We don't believe the integrity of the bridge is affected. The Clyde Arc is designed to allow for the removal of one of the bridge supports at a time for repair and maintenance without affecting its operation. However, our number one priority is public safety and until we are completely satisfied the bridge is safe to use, it will remain closed.

A detailed inspection on 24 January found a stress fracture in a second support cable stay, like the one which had failed previously. Engineers determined that all of these connectors would have to be replaced; rather than a brief closure the bridge would have to remain closed for six months. In addition traffic on the river below was also halted. In March Nuttall began installing five temporary saddle frames atop the bridge's arch; these allowed the weight of the bridge to be supported without the hangers. This allowed them to replace defective fork connectors at the top and bottom of each hanger.

Repair work in progress

The bridge recommenced on 28 June 2008 with just two of its four lanes in use, having had all the cast steel connectors replaced with milled steel connectors. Once reopened, Glasgow City Council estimated that 6,500 crossings will be made every day using the bridge.
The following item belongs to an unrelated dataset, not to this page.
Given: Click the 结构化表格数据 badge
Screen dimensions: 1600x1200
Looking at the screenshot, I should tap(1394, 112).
New Civil Engineer reported subcontractor Watson Steel Structures was suing Macalloy, the supplier of the failed connectors, for £1.8 million. Watson alleged components obtained from Macalloy did not meet British Standards or their own specifications; parts were inadequately manufactured, and did not tally with test certificates provided by the firm. Macalloy denied the claim and countered Watson Steel Structures Ltd had only specified minimum yield stress for the components.